A nursing home run by an organization believed to be affiliated with the Chinese Nationalist Party (KMT) operated for more than 35 years without paying rent for the public land it occupies, the Ill-gotten Party Assets Settlement Committee said yesterday.
The Cuei Bo Nursing Home, run by a subsidiary of the Chinese Association for Relief and Ensuing Services — which is believed to be a KMT-affiliated organization — occupies 24.2 hectares in New Taipei City’s Sijhih District (汐止).
The nursing home occupied the land for 35 years without paying rent and did not sign a lease for the property until November last year, the committee said.
During the Martial Law era, the government allocated NT$358.5 million (US$11.95 million at the current exchange rate) to build the nursing home, which was never repaid, and the association also owes NT$6.2 million in rent, the committee said.

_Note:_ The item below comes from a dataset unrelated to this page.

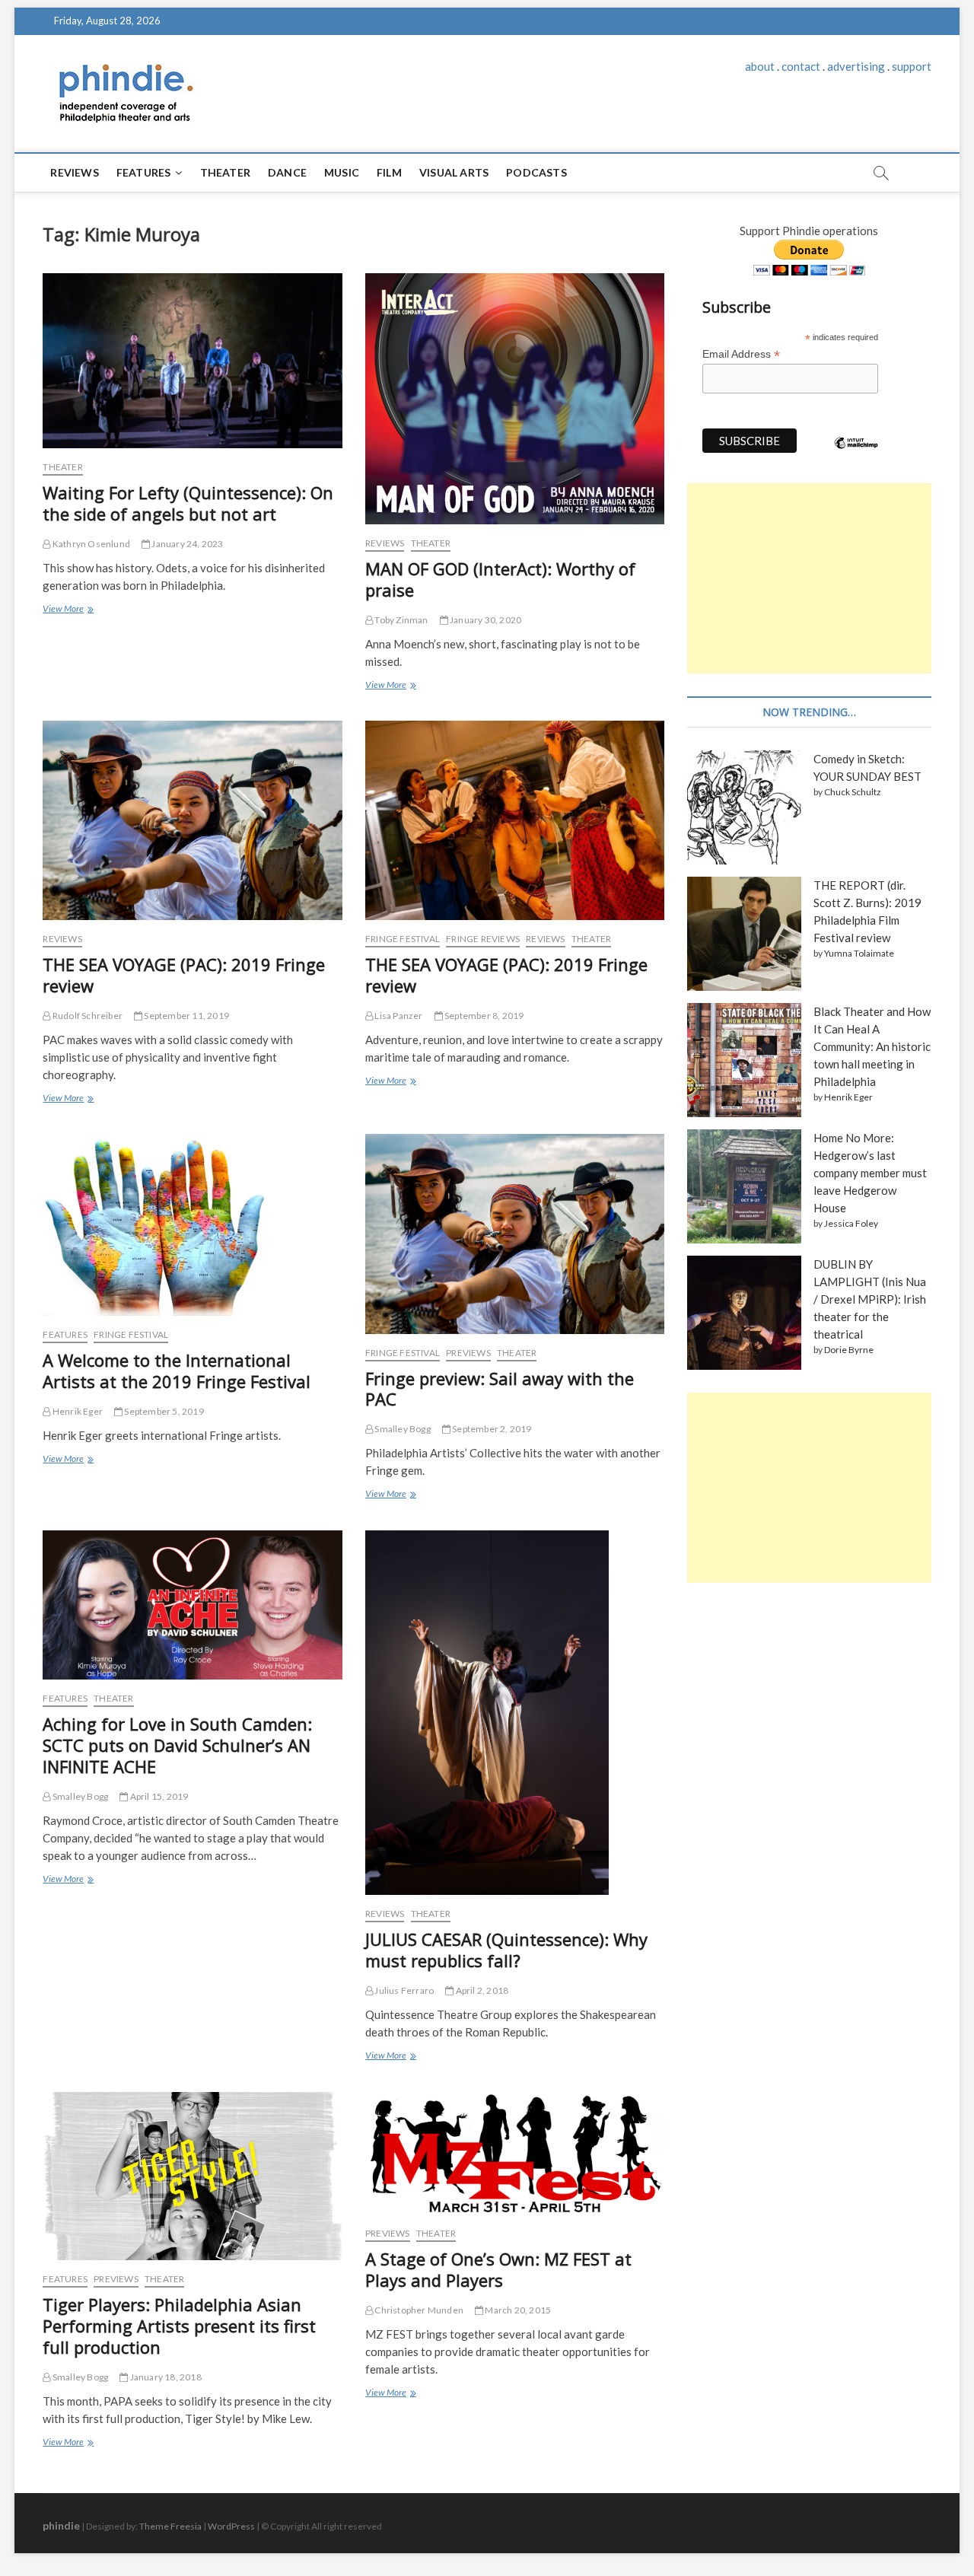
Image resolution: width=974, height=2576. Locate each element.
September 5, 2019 (163, 1411)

Information from the National Property Administration shows that the agency reached an agreement with the nursing home’s owners to pay an initial NT$1 million and then NT$80,000 per month until the rent arrears are paid, it said.
Asked how the nursing home could operate for so long without paying rent, the committee said that the association had in July 1979 suggested establishing the facility to provide care for “elderly patriots who had resisted the Chinese communists” as well as retired public servants.
The Ministry of the Interior in September that year asked the Ministry of Finance for funds for the facility and in 1980 permission was granted for the use of the Sijhih site, the committee said.
From 1979 to 1982, the Ministry of Finance allocated a total of NT$358.5 million for the nursing home as more buildings were added, the committee said.
The final plans called for three phases of construction — for which funding was allocated — but only one phase was completed, it said.
The association in 1994 created the China Cultural Society Welfare Services Foundation and donated the facility to it, the committee said.
The Democratic Progressive Party had raised the question on nonpayment of rent in 2005 and the foundation continued to use the land for free until last year, when it made an arrangement with the National Property Administration, the committee said.